_DATA FOR PROCESSING:_
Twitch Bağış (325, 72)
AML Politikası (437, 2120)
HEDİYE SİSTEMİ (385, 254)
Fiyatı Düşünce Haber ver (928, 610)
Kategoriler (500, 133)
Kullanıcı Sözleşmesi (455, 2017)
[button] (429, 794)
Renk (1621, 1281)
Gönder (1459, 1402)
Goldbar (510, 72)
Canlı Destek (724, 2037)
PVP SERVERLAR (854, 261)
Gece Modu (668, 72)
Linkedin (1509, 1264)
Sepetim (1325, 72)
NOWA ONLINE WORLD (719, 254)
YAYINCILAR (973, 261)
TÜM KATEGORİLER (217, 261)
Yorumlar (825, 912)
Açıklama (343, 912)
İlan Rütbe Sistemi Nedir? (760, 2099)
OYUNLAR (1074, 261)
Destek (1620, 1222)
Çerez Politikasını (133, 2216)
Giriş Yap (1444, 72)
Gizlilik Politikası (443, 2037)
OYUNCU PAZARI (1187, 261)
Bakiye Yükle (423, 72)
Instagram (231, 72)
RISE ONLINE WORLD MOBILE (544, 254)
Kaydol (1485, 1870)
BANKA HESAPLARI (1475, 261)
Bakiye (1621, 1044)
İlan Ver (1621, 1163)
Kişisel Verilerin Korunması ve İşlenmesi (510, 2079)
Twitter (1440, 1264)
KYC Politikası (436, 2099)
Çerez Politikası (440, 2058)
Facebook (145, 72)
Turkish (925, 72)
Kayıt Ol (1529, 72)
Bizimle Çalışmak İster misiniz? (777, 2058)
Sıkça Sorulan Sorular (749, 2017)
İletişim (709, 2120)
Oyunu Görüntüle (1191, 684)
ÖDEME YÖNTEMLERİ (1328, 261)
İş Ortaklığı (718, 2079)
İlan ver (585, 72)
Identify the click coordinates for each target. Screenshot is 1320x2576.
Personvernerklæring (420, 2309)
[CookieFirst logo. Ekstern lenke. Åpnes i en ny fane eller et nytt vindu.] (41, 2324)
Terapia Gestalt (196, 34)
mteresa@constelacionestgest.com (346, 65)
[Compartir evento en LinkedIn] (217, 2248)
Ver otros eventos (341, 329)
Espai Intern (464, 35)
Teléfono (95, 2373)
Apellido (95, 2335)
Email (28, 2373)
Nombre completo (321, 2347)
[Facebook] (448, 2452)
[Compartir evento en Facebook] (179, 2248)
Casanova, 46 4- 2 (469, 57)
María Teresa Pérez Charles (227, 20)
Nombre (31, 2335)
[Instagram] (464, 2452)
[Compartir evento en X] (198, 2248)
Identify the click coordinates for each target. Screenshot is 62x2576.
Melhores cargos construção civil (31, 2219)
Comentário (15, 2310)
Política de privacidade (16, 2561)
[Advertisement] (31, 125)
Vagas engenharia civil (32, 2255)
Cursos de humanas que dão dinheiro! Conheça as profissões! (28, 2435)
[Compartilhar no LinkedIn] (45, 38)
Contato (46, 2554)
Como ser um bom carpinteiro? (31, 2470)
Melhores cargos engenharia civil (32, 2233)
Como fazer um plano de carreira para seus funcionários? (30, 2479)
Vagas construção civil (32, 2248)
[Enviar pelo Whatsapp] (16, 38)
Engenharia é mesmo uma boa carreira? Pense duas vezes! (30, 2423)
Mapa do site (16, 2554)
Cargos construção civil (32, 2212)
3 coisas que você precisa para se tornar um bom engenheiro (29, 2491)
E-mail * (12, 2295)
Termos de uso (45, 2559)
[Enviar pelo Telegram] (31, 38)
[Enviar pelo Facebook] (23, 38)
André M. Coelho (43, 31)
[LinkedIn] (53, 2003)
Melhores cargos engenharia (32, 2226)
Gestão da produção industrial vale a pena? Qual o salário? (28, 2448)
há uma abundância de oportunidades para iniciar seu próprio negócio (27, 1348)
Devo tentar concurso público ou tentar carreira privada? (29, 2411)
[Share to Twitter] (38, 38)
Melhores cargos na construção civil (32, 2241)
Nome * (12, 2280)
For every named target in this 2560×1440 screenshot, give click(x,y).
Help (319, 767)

_EXERCISE INSTRUCTIONS:_ Taking the lines above one at a time, give the number of them that contain the string "Compartir". Add nothing else.

_RESPONSE BELOW:_ 3